## List of tasks
a - Answer these questions from the health-insurance text:
(i) Which agency approved Provenge?
(ii) What per-patient cost for Provenge do published accounts suggest?
(iii) Who must write the rule defining what "essential" means?
b - Revise the health-insurance text from "NRO Critical Condition" up to and including "cheap: $93,000 per patient.", putting "complicated" in place of "complex".
c - Extend the health-insurance text beyond its last sentence.

## Supplied passage
Politicizing Health Insurance

NRO Critical Condition Blog

After Obamacare, many decisions now made in the private sphere will be made in the public sphere, assuming it is implemented as the law currently provides. The government will be defining key terms, and government-set uniformity will supplant the diverse results that arise from private parties interacting.

One example of this comes from yesterday’s FDA decision to approve Provenge, a breakthrough therapy for the treatment of prostate cancer. Provenge isn’t a drug, it’s an immune therapy that involves extracting immune cells from a patient’s blood, exposing those cells to a protein found in prostate cancers, and returning the cells to the patient’s bloodstream.

Removing cells, treating them, and returning them to the body is a complex process. Published accounts suggest it won’t be cheap: $93,000 per patient.

Each private health-insurance plan must decide whether to cover Provenge and under what terms. That may not be true under health-care reform.

Health-care reform introduces the concept of “essential health benefits.” One of the many rules the secretary of Health and Human Services must write to fulfill her responsibilities under the new law is a rule defining what “essential” means. One of the unknowns of health-care reform, punted by Congress to the executive branch, is how detailed a definition of “essential” the government will enforce. The law provides some examples of things that must be covered that pass the common-sense test (e.g., hospitalization, emergency-room visits). These examples, however, are only the starting point. The secretary has to come up with a definition of “essential” that is “equal to the scope of benefits provided under a typical employer plan.” That cuts off the bottom of the distribution. If it’s “typical,” it’s “essential.”

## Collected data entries
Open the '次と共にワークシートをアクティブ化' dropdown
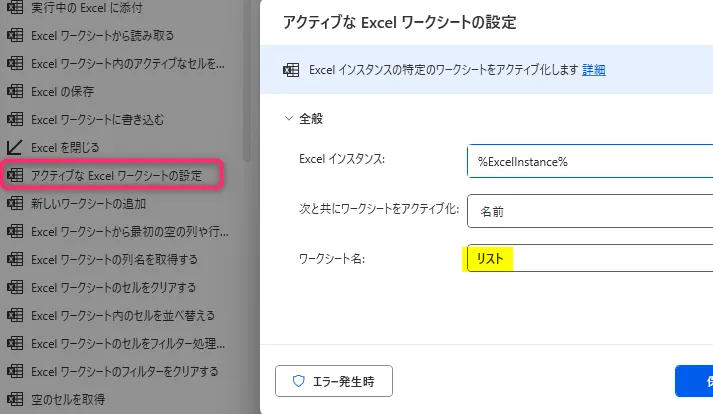The image size is (713, 414). coord(590,211)
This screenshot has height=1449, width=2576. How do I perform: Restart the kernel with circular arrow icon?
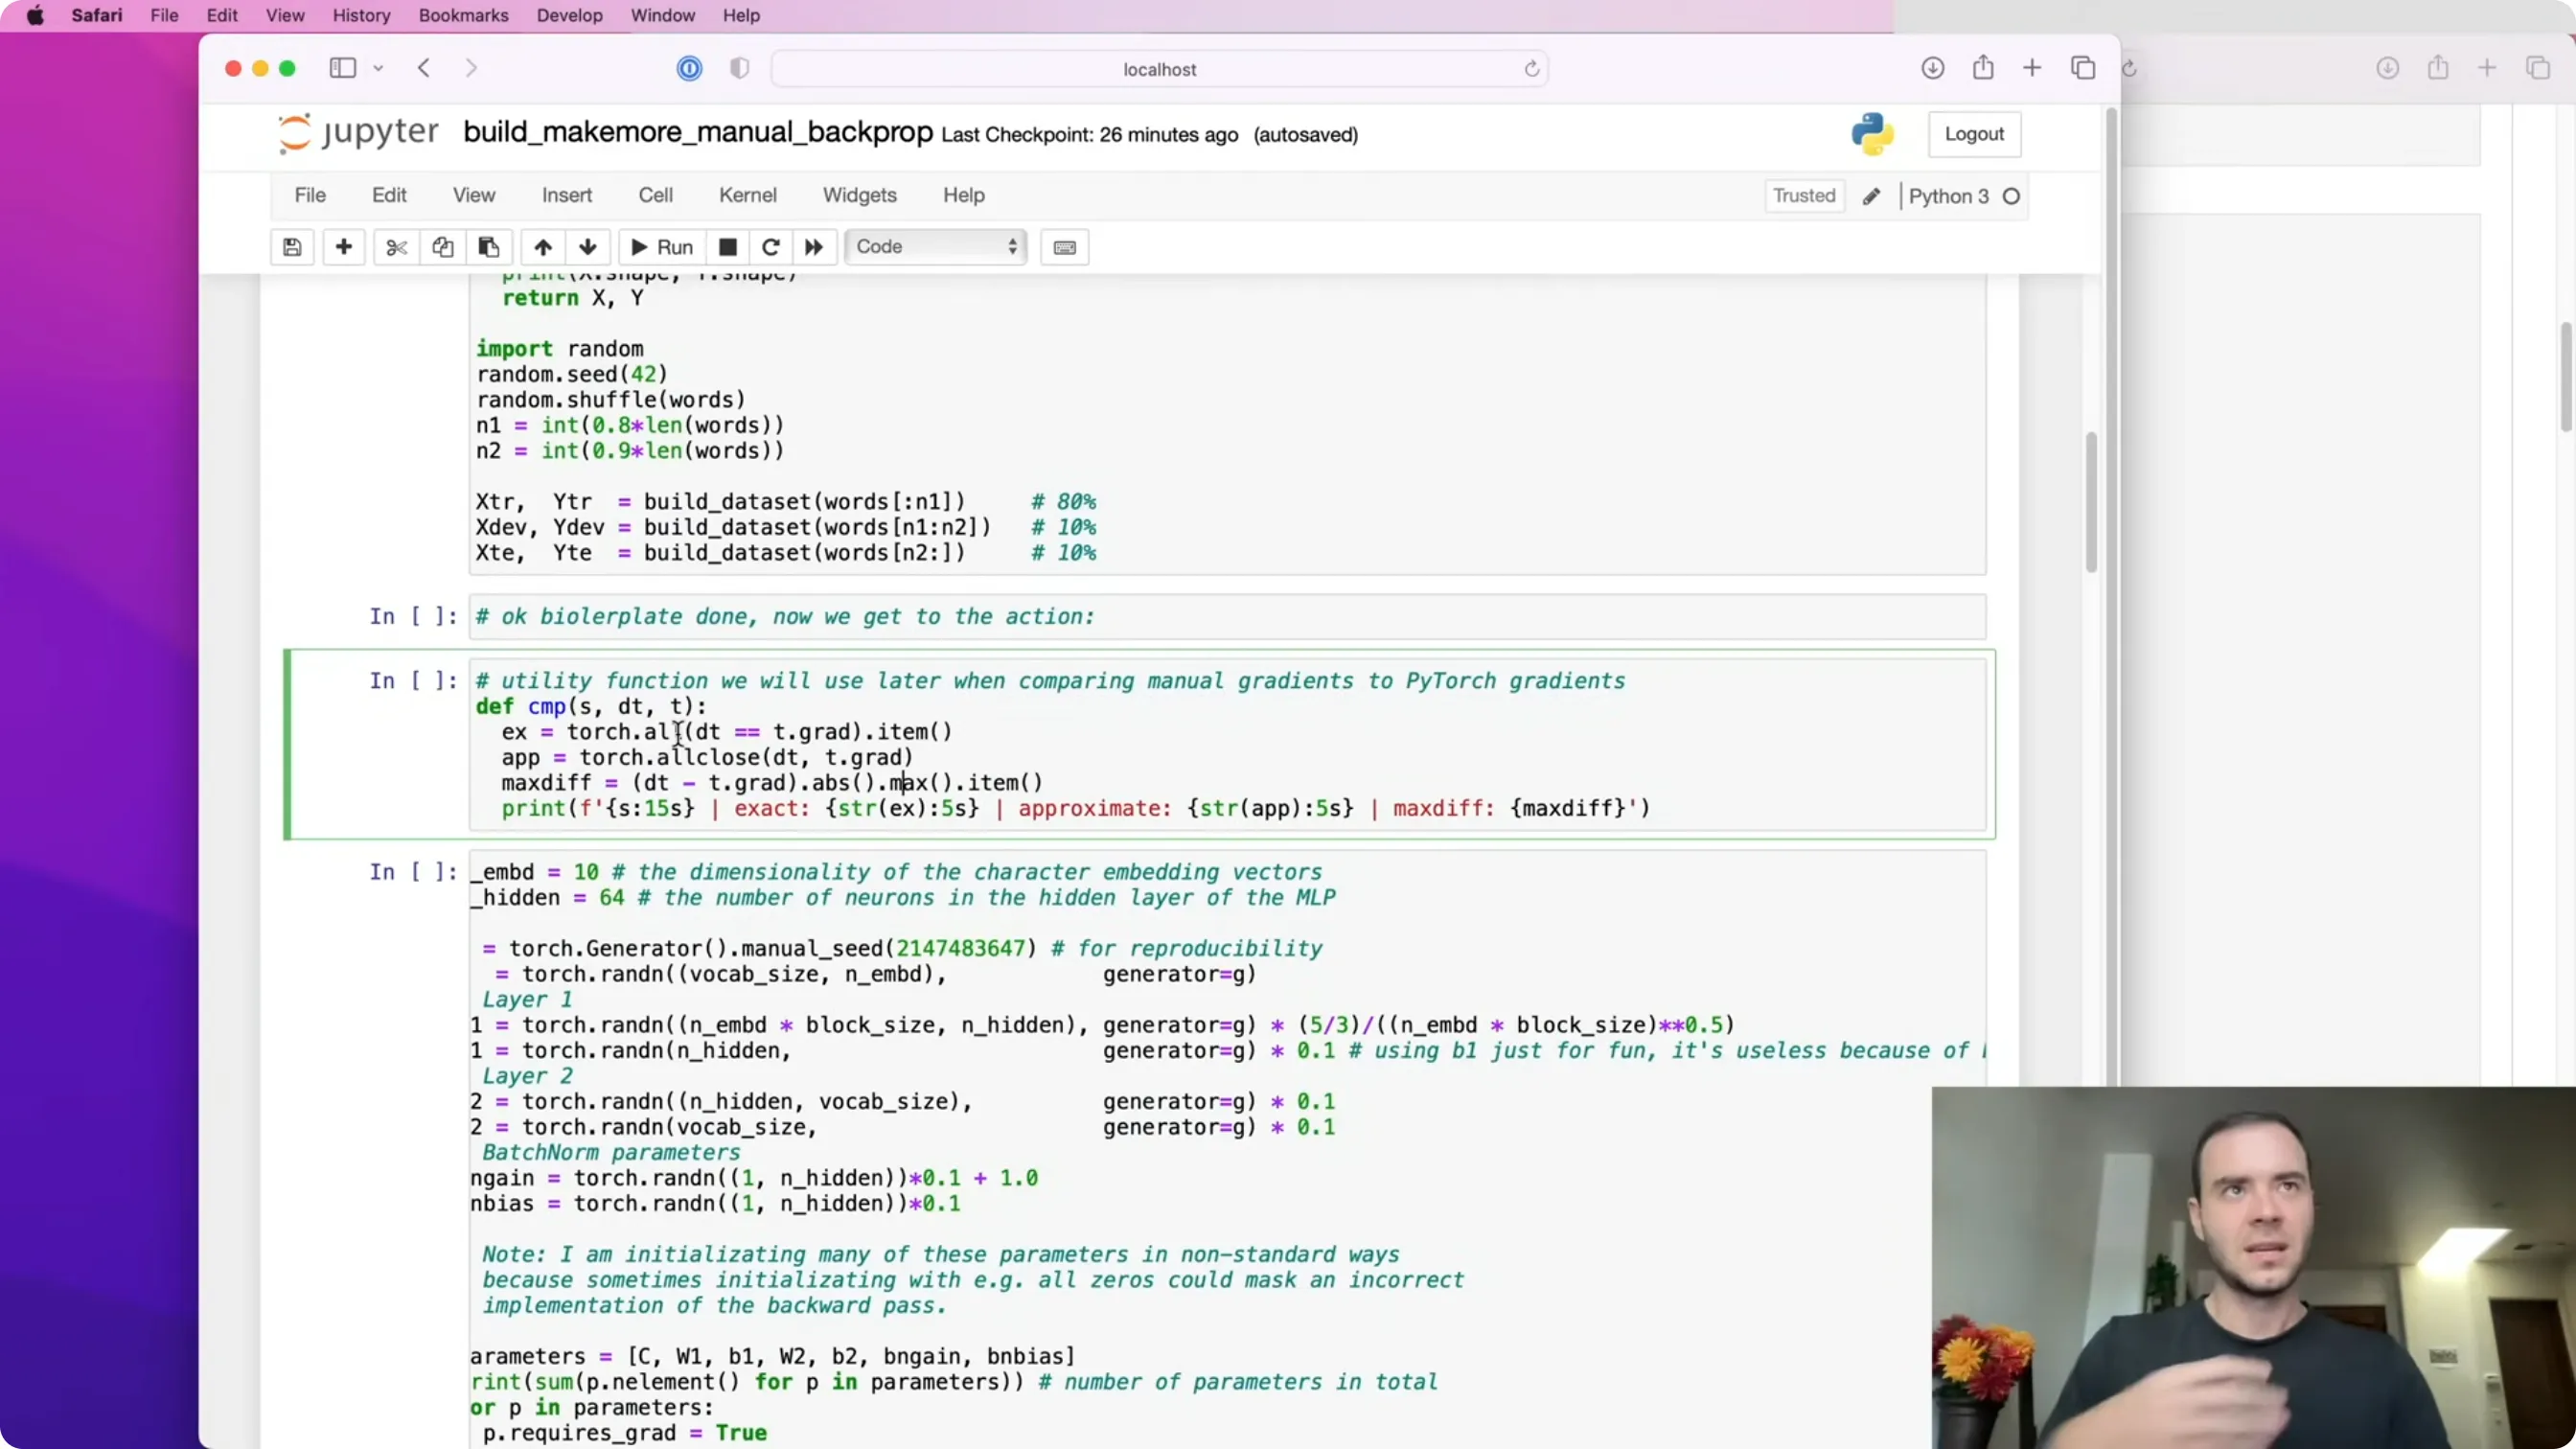click(x=771, y=247)
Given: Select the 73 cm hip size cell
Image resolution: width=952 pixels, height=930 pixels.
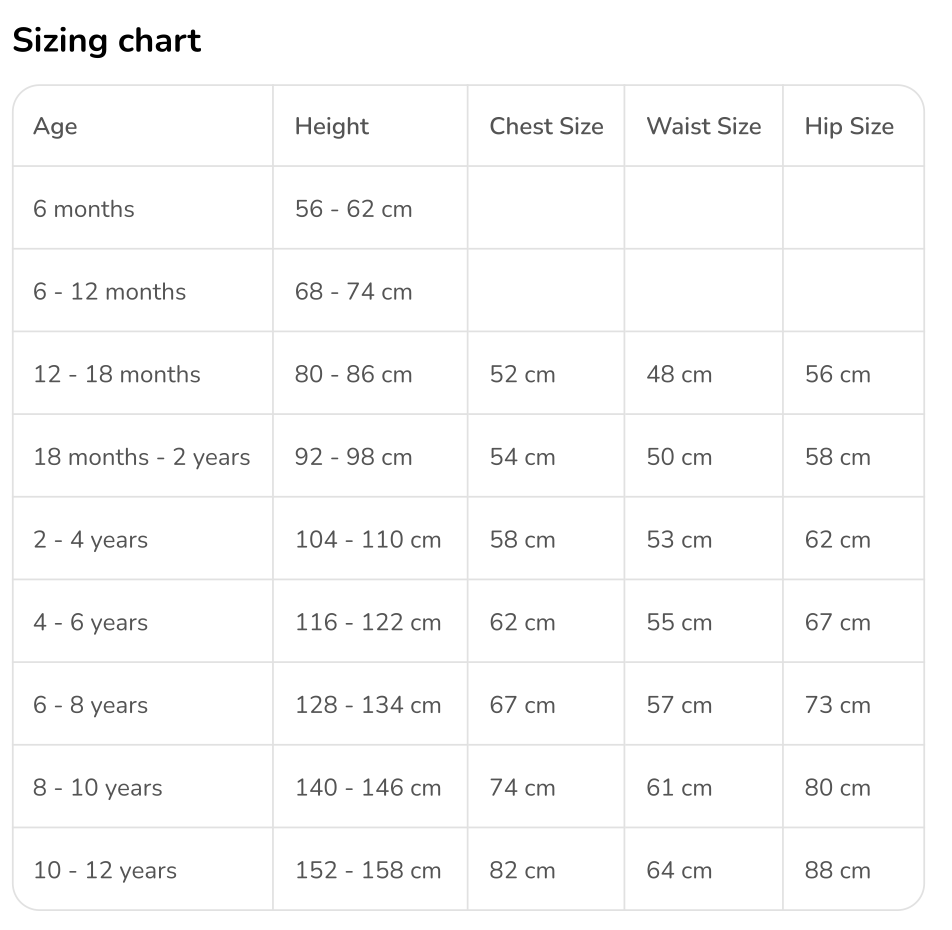Looking at the screenshot, I should point(837,705).
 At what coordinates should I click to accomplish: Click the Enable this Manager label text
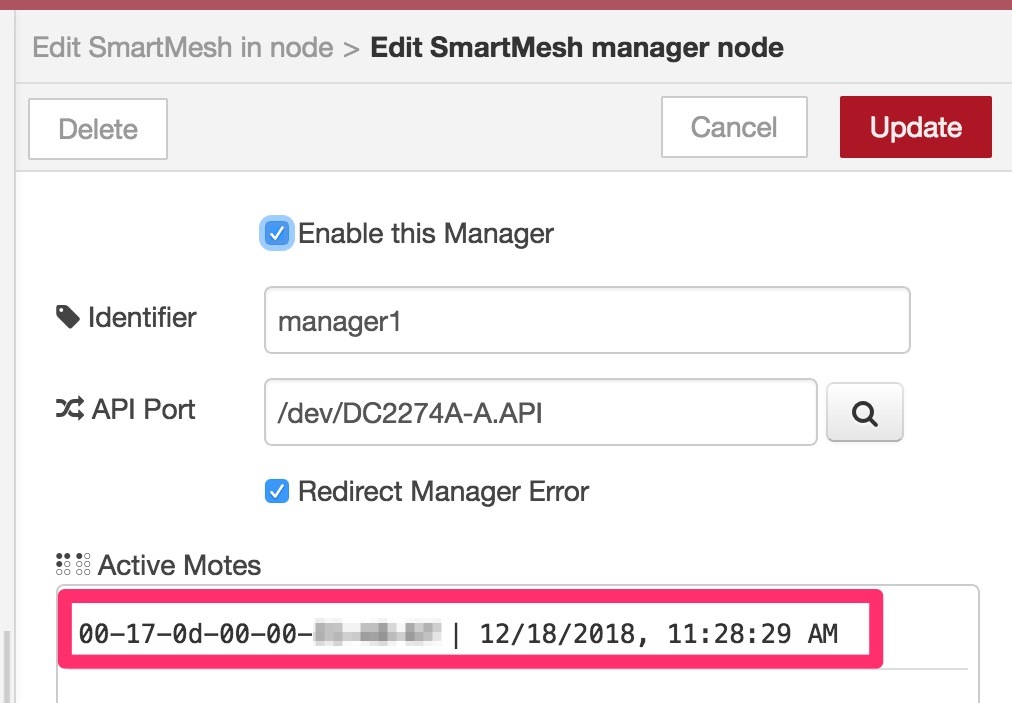point(426,233)
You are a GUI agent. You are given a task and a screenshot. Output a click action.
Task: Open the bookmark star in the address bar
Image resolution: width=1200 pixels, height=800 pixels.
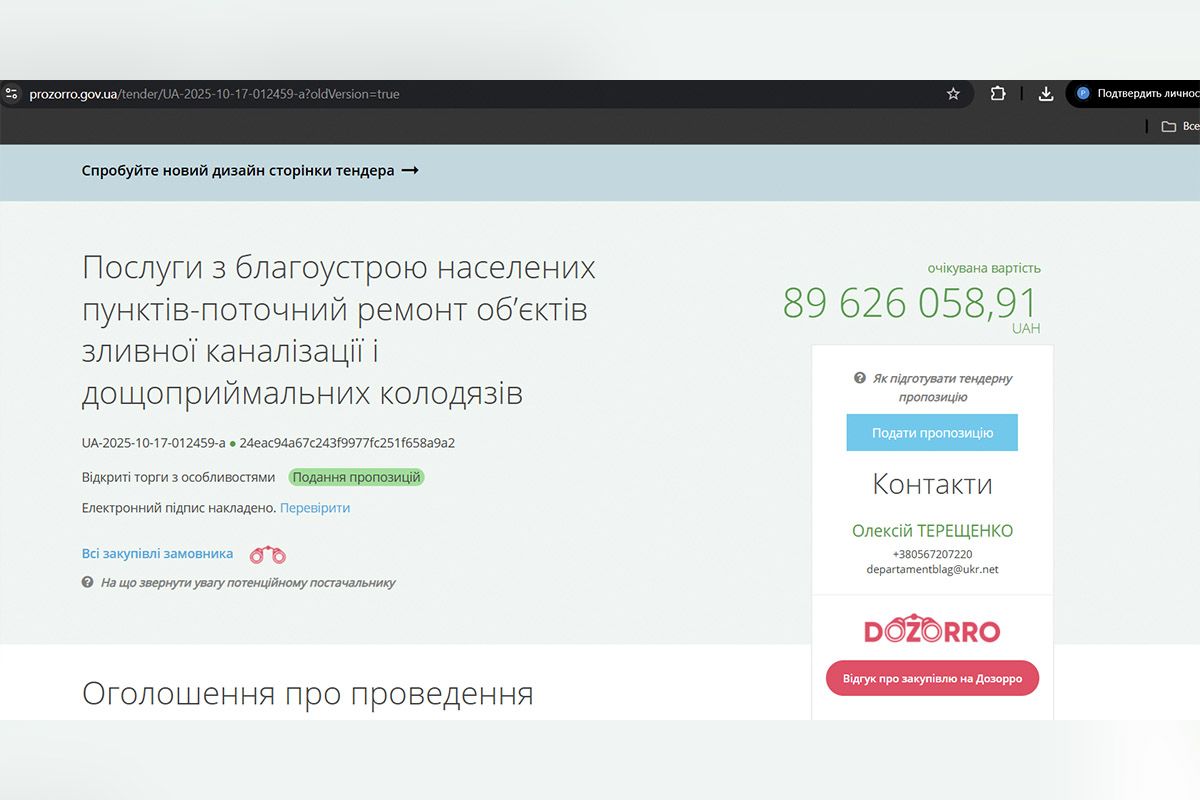point(952,93)
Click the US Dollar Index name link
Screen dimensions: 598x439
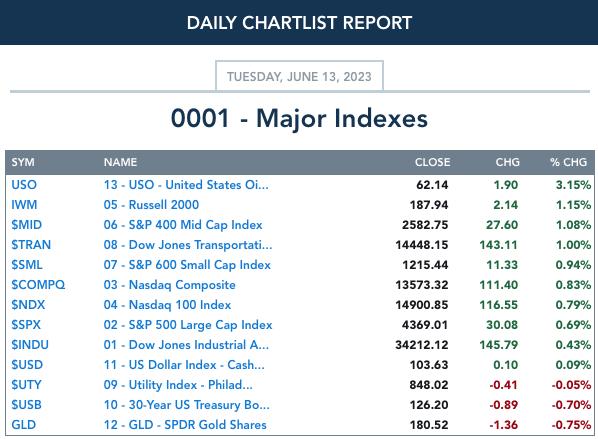(184, 365)
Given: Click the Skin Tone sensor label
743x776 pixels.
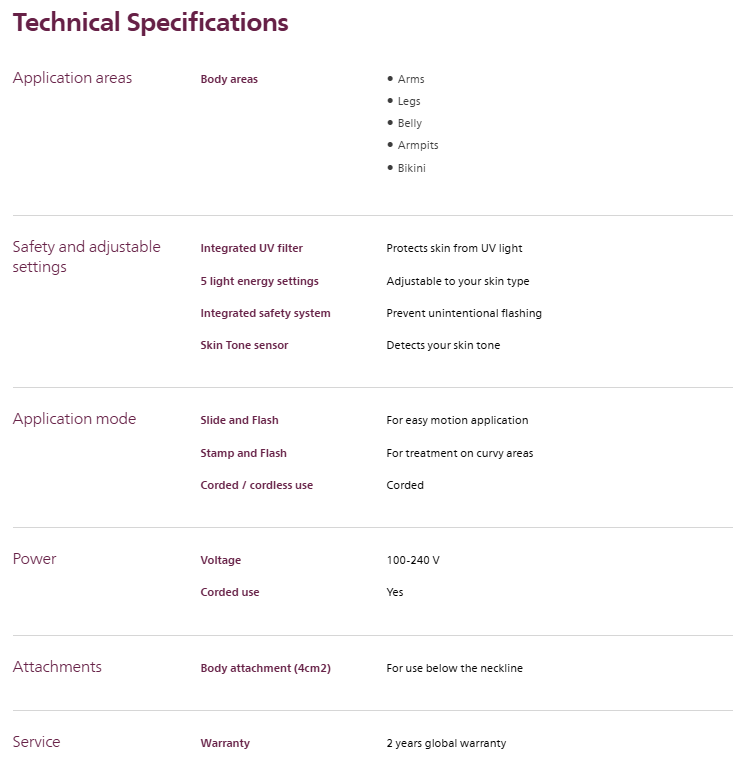Looking at the screenshot, I should (x=244, y=345).
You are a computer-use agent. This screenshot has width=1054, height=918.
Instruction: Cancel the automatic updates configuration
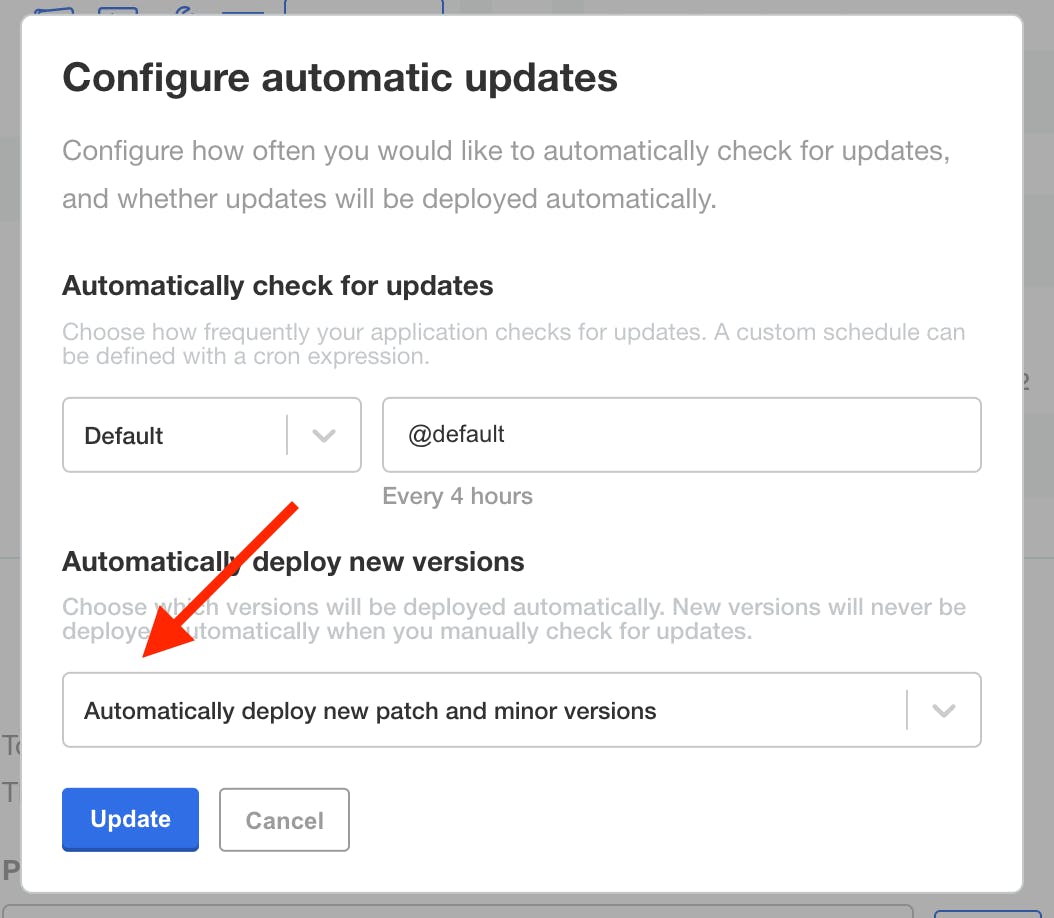point(284,819)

## Replies
a -
(i) The FDA
(ii) $93,000
(iii) The secretary of Health and Human Services

b -
NRO Critical Condition Blog

After Obamacare, many decisions now made in the private sphere will be made in the public sphere, assuming it is implemented as the law currently provides. The government will be defining key terms, and government-set uniformity will supplant the diverse results that arise from private parties interacting.

One example of this comes from yesterday’s FDA decision to approve Provenge, a breakthrough therapy for the treatment of prostate cancer. Provenge isn’t a drug, it’s an immune therapy that involves extracting immune cells from a patient’s blood, exposing those cells to a protein found in prostate cancers, and returning the cells to the patient’s bloodstream.

Removing cells, treating them, and returning them to the body is a complicated process. Published accounts suggest it won’t be cheap: $93,000 per patient.

c -
If the secretary says it’s essential, then every health plan that wants to remain “qualified” will have to cover it. If a plan is not qualified, those who get public subsidies can’t buy it and employees who buy it can’t enjoy the tax-code subsidy for buying health insurance.

Even if the secretary doesn’t want to get herself in the middle of every tough call on what’s “essential” and what’s not, she’s pushed that way by another concept in the new law: actuarial value. The “it” that employers have to provide to their employees (or face penalties) or that people must buy (or face penalties) has to meet a test of actuarial value, an amount that arises from calculating the cost of providing “essential health benefits” to a “standard population.” The necessity of calculating actuarial value requires an understanding of what a plan covers and what it does not. (Otherwise a plan could compete by not covering certain drugs or treatments — an outcome that would go against the ethos of making competition among health insurers “fair” by removing opportunities for variation.)

The secretary already has a lot of sway with what the coverage rules will be for Provenge — as many as 75 percent of those who can benefit are enrolled in Medicare. With health-care reform, she may be making decisions for the entire population.